* _Fragmento del documento_:
§ §
También habría que señalar que esta jauja estatal y municipal creció en el momento de la transición democrática, es decir del ascenso al poder del partido opositor desde Cárdenas que supo capitalizar el descontento clasemediero. Sin embargo, el PRI regresó a la presidencia y los gobiernos en turno especialmente de este partido vieron la ocasión, dada la decadencia de su partido, de hacer no el año sino el sexenio de Hidalgo como si fuera el último…
Del péndulo histórico entre la descentralización y el centralismo habría qué pensarlo más como esa paradoja de los Estados hispanoamericanos, dada la imposibilidad de construir un Estado moderno de derecho dados los regionalismos patrimonialistas y un Estado central cada vez más débil institucionalmente hablando, por lo que se termina fortaleciendo de nueva ocasión el presidencialismo.
En este contexto, la historia regional no puede ser sólo una historia estatal, al servicio de las élites políticas y económicas. Por ello la reflexión crítica propuesta por la microhistoria italiana, de hacerse preguntas globales y buscar las respuestas locales, representa la posibilidad de que la historia pueda encontrar una nueva narrativa que haga posible nuevos equilibrios efectivamente federales, pensado en unir lo que está desunido. En términos propiamente historiográficos, la propuesta está desde la historia conectada y comparada.
Alternativas a la crisis
En mis años de estudiante de la Maestría del Mora en Historia de América, al mismo tiempo que me iniciaba como investigador asociado en el CIDE, me tocó asistir a otro evento que marcó mi formación y que además resaltó algunas de las características del gremio de los historiadores. Fue una mesa alrededor de la entonces reciente publicación de Historia ¿para qué?, un libro coordinado por Alejandra Moreno Toscano y que había reunido a un grupo notable de historiadores y filósofos (como Carlos Pereyra), que sin duda marcaron las pautas de cómo hacer historia en México.[28] La mesa estuvo compuesta por Luis González, Enrique Florescano y Enrique Krauze, quien no había sido invitado a participar en el libro pero que escribió una crítica y a la vez una propuesta para el trabajo del historiador, enfatizando la “búsqueda de la verdad”. Luego habló Florescano quien llevaba preparado una crítica feroz contra Krauze, por el texto que había publicado sobre el libro referido, marcando una línea entre lo que sería una historia burguesa o conservadora y otra desde luego progresista e incluso marxista. Finalmente Luis González concluyó, un tanto nervioso dado el enfrentamiento que presenció, diciendo moderadamente que “todo era historia” y que por lo tanto habría que aceptar diferentes manera de entenderla y escribirla, con lo cual todos en el lugar salimos más reconfortados.
§ §
* _Entradas dadas_:

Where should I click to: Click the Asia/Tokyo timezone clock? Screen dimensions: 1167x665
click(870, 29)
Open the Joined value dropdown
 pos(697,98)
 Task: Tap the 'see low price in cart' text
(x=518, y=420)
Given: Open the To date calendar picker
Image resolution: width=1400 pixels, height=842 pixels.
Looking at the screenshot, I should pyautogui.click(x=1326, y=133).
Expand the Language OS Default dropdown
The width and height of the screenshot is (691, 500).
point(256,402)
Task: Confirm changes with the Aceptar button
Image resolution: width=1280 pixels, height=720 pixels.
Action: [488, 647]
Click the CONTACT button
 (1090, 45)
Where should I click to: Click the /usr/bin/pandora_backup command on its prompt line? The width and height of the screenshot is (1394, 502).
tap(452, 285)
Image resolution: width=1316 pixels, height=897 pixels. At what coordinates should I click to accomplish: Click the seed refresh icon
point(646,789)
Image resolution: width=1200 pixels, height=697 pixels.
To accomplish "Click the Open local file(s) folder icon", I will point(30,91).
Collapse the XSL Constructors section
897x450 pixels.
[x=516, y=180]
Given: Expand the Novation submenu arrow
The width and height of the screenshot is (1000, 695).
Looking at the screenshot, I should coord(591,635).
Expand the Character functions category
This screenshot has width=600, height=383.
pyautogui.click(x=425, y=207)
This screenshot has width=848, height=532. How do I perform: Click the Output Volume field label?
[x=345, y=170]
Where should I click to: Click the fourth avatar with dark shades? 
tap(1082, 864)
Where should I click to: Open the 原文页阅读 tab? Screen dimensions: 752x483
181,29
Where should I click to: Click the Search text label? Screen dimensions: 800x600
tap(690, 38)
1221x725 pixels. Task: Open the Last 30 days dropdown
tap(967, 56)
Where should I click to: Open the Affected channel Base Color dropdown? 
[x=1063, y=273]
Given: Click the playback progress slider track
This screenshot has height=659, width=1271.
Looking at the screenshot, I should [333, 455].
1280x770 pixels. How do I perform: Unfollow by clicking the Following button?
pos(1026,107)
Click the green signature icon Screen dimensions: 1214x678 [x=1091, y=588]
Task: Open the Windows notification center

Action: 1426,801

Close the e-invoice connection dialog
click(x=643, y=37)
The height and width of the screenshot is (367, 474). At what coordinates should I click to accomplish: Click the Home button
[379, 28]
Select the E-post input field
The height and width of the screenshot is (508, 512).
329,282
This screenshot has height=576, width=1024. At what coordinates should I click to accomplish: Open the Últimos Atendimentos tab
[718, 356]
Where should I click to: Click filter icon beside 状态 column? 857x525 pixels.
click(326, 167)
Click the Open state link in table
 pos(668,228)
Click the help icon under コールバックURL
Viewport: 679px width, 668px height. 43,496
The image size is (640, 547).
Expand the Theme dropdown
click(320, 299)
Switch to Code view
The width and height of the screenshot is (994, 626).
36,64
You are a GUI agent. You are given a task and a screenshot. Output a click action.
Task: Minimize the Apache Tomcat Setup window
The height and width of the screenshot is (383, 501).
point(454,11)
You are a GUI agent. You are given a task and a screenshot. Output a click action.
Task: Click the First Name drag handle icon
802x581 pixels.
§ §
* _El problema_:
Prolonga el fragmento sobre la historia regional y el oficio del historiador en México, empezando justo después de su última oración.

* _El resultado_:
La propuesta de don Luis correspondía claramente a su forma de ser, un hombre moderado y tolerante, dejó ver una propuesta que sería también una divisa para el trabajo de historiador, “todo es historia”, y que particularmente se acomodó a los nuevos tiempos marcados por la historia local. Sin embargo, ¿hasta dónde puede defenderse esta divisa? Si todo es historiable, entonces toda información es valiosa, por lo que basta con abrir alguna caja de documentos de archivo para encontrar el tema a trabajar, con la idea de que todo es conocimiento. Ciertamente ante posiciones más dogmáticas, el abrir las posibilidades temáticas del trabajo del historiador fue sin duda una bocanada de aire libre, sin embargo, insistiría en la necesidad de preguntarnos sobre las maneras de escribir y enseñar en estos momentos.
La pregunta sigue siendo pertinente ante los cientos de tesis y tesinas que cada año los estudiantes de historia tienen que presentar para graduarse como profesionales. Además, habría que considerar los cientos de artículos que se publican cada año sobre alguna localidad o región del país que nos ofrecen información cada vez más detallada de algún tema o espacio como si fueran únicos e irrepetibles, sin ninguna consideración muchas veces de los contextos o incluso de las posibles comparaciones.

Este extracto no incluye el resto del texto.